Tuesday, March 8, 2011

The Master Criminal



As a small boy I used to attend St George’s Primary school in Shrewsbury.  The building itself has long since been converted into housing, and the playground where I used to play football and British Bulldog has been built over too.  You can still just about see the separate Boys’ and Girls’ entrances written into the brickwork, although that peculiar Victorian approach to education, in which the two sexes should be kept apart in order to concentrate young minds on learning, had been dispensed with years before I arrived in my barathea blazer and regulation grey short trousers.

Next to the school was a petrol station containing a small shop selling sweets, handy for those of us with a bit of pocket money to pop in on the way to lessons to stock up on goodies.  Penny Arrows, Black Jacks and Fruit Salads as well as the usual range of chocolate bars were available for any short-trousered man about town with ready cash in his pocket.

Sadly, money was not always in plentiful supply, even when opting to save on bus fare by walking home.  The emptiness of my pockets combined with a craving to feed my sugar addiction eventually led me into temptation, that very thing about which we were made to pray twice daily to Our Father Who Art In Heaven.  You would hope that reciting the Lord’s Prayer ten times in the course of a school week would provide some moral protection to a nine year old, but it didn’t, not nearly enough.

I wasn’t the first of the gang to dip a furtive hand into the sweet rack, but there’s no denying I quickly became bloody good at nicking stuff, even making allowances for the lack of CCTV in those days.  A selection of like minded desperados and I would walk in, and while one or two made legitimate purchases to divert the attention of the man behind the till, others would fill their pockets with as much bounty (and indeed Bounty) as possible.  In and out, as quick as you like.

We got away with it for a couple of weeks, but inevitably it all ended in tears.  Some wide boy was just a little too flash in the playground, giving it large with the Opal Fruits and Sherbet Fountains, no doubt trying to impress his moll.  Word got out to the teachers, and before long an investigation began.  We were called to the Head Teacher’s office and very soon cracked under interrogation.

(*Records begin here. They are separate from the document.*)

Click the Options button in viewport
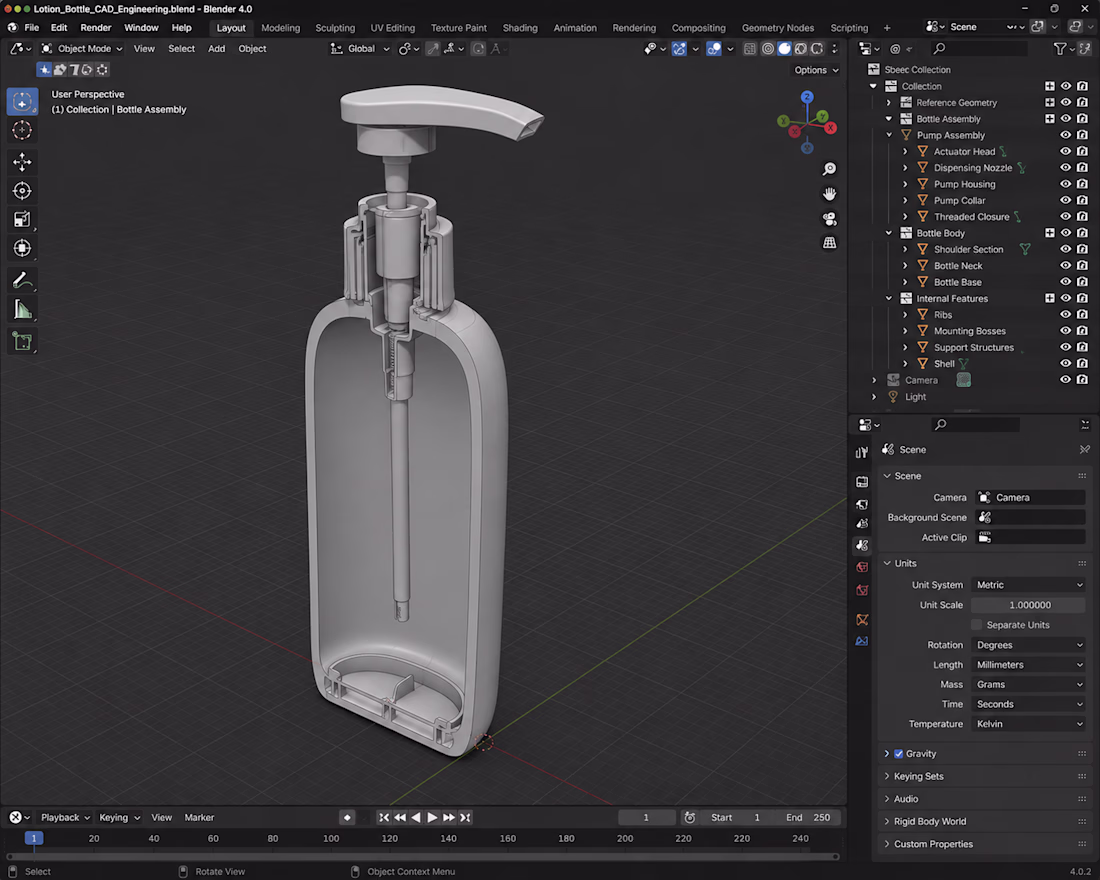(816, 70)
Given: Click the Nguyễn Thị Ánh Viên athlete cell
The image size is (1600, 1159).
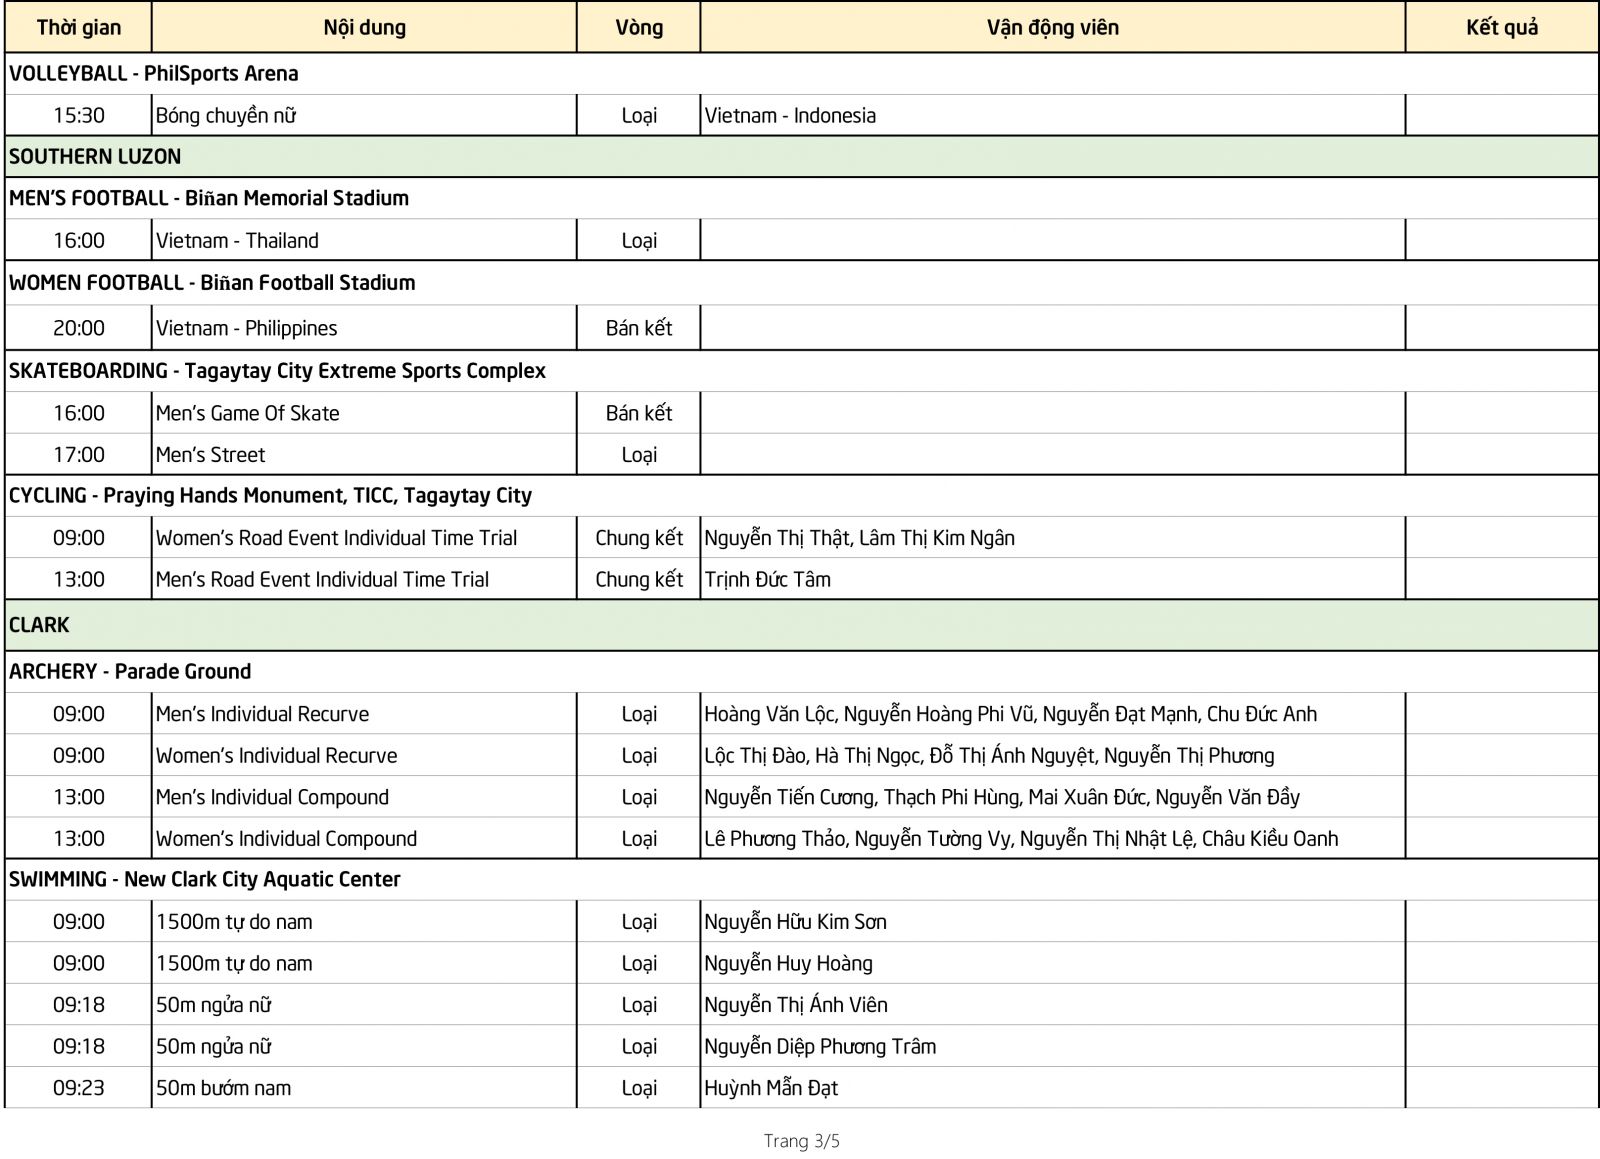Looking at the screenshot, I should [795, 1005].
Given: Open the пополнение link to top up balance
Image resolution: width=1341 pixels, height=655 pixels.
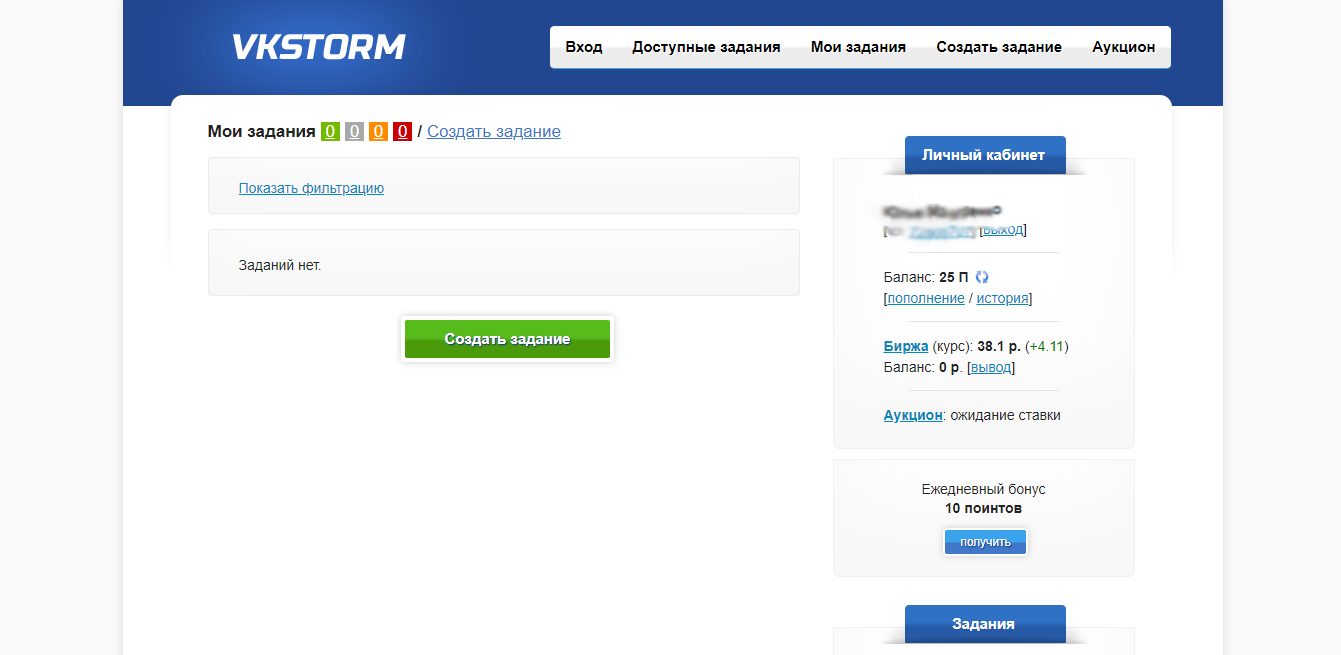Looking at the screenshot, I should 924,297.
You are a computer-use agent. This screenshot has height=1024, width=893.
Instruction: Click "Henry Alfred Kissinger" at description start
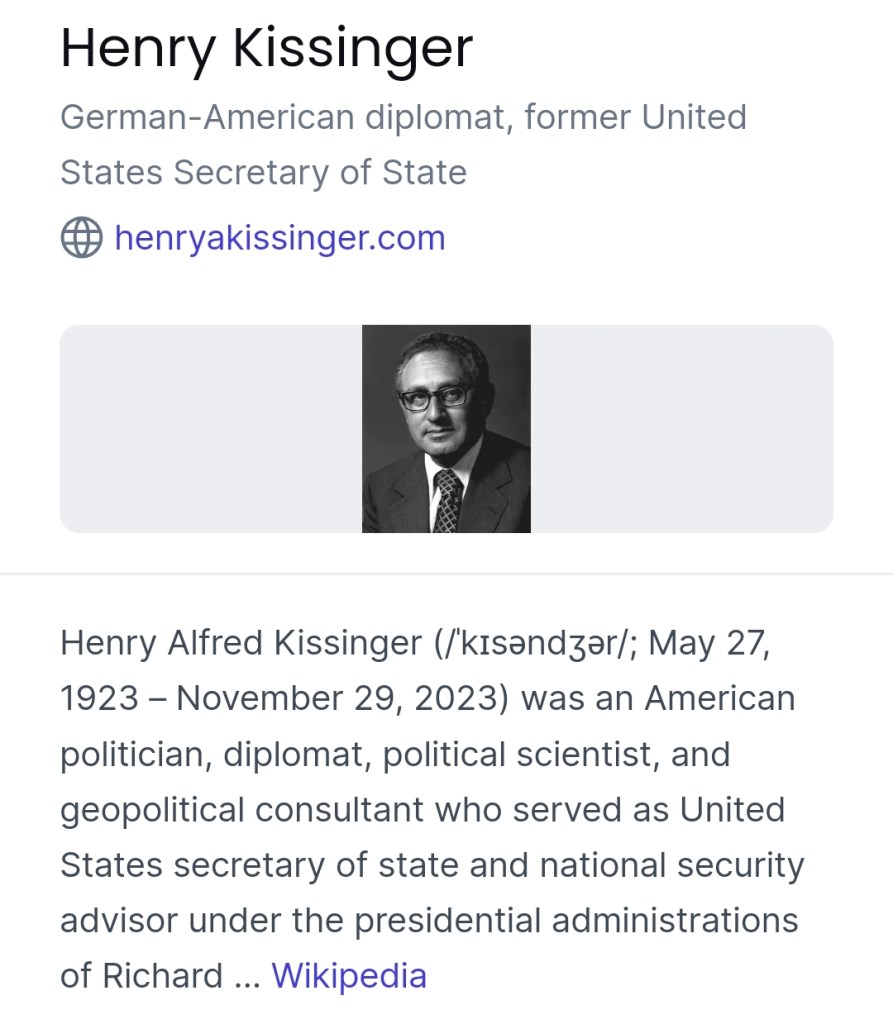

Two things worried me most: first that my parents would be informed, and second that the punishment would be of a violent nature.  The Deputy Head was the school’s chief enforcer and he preferred to use ‘the slipper’.  The Head resorted to the ultimate deterrent only rarely, but his approach was more orthodox, preferring as he did the sort of cane which would feature in ‘The Beano’ (where a bit of violence never seemed to stop Dennis and Minnie getting up to their tricks).  The slipper could hurt but in truth it was administered very lightly.  The cane, which I had so far managed to avoid, promised to sting like the mother of all bees and leave marks that would have to be explained at home.

As it happens, the Head chose not to beat us, and nor amazingly were our parents informed.  Instead he compiled a list of what we admitted to having pinched, which he would hand over with a sufficient sum of money to the proprietor of the petrol station after school the next day.  We in turn were to bring along the necessary cash to make reparations.

My remorse however was not so complete as to prevent me from taking advantage of what was plain enough to a master criminal like me, namely that nobody had a clue who had stolen what.  With an expression of sincere contrition on my face, I brazenly claimed to have taken nothing more than a packet of Wrigley’s ‘Juicy Fruit’, for which I handed over sixpence from my bus fare there and then.  With one bare faced lie to the single most powerful man I knew, I had discharged all my responsibilities and simultaneously avoided having to ask my parents for the sort of money needed to meet the true extent of my Artful Dodgery.

Later that afternoon I walked home taking care to avoid so much as glancing at the crime scene.  I accepted the adventure as a warning that, while crime might pay a little bit, getting caught sure as hell makes you want to wet your pants; it was time for this Milky Bar Kid to go straight.